Os jovens “Indignados da Porta do Sol”, em Madri, fazem suas manifestações entre os dois chifres de um touro enfurecido na arena política: virem-se para uma “esquerda” economicamente ignorante ou para uma “direita” politicamente reacionária, não escapam de ser espetados. E nos touros portugueses só há chifres do lado esquerdo.
O dogmatismo e a intolerância sempre dificultaram o avanço do conhecimento. São exemplos clássicos o martírio de Giordano Bruno e o processo contra Galileu pela defesa do heliocentrismo de Copérnico. O primeiro foi queimado vivo em 1600. Forçado pelo Papa a retratar-se diante da Inquisição em 1616, Galileu reafirmou sua visão em “Diálogos sobre os Dois Grandes Sistemas do Mundo” (1632).
Obrigado a declarar publicamente, e de joelhos, “repudio, amaldiçoo e abomino os erros e heresias cometidos”, em falso juramento, “o maior homem de sua época terminou a vida em retiro e em silêncio, cego e sob vigilância, proibido de receber família e amigos”, lamenta Bertrand Russell, em “Religião e ciência” (1935).

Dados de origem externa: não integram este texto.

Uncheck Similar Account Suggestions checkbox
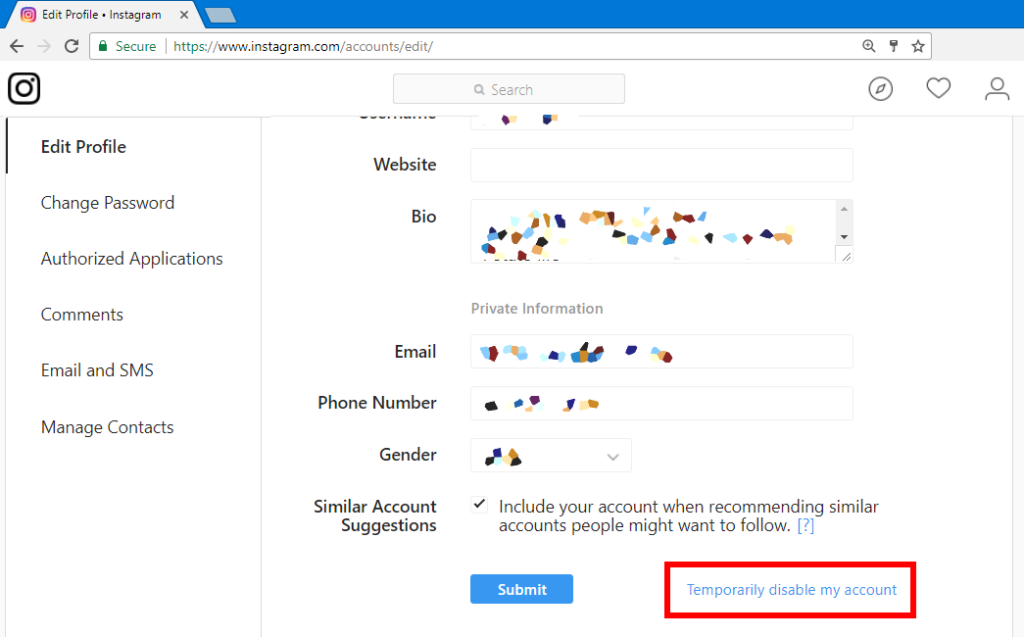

“Mas existe um perigo ainda maior do que a intolerância religiosa: quando uma crença, uma visão de mundo, torna- se uma moda intelectual, uma ideologia entrincheirada, um substituto para a religião”, adverte Karl Popper, em “A racionalidade das revoluções científicas” (1973). “E os intelectuais são propensos a apaixonar-se por ideologias”, fulmina Popper.
“Sartre é representativo dos pensadores que dominaram a vida intelectual da Europa no século XX. Justificando a violência revolucionária, qualquer que fosse o custo em vidas humanas, instavanos a julgar o comunismo por suas intenções, e não por seus atos”, registram Michel Burnier, em “O testamento de Sartre” (1984), e Roger Scruton, em “As vantagens do pessimismo” (2010).
O abandono das urnas reflete o vazio das opções políticas oferecidas. Mas não há risco para as democracias europeias. “Pois as feridas e todos os males que os homens infligem a si próprios, espontaneamente, por sua livre escolha, são menos dolorosos do que os infligidos por estranhos”, já dizia Maquiavel.